_Work item_. Each line below should be written out exactly, with none skipped.

_Extracted records_.

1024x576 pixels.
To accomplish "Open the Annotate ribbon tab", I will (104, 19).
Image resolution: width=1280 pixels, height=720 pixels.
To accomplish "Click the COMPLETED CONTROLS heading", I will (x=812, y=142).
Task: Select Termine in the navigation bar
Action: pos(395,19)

_Answer box_.
1024x576 pixels.
To accomplish "Open the Annotate ribbon tab", I will (104, 19).
Image resolution: width=1280 pixels, height=720 pixels.
To accomplish "Click the COMPLETED CONTROLS heading", I will (x=812, y=142).
Task: Select Termine in the navigation bar
Action: pos(395,19)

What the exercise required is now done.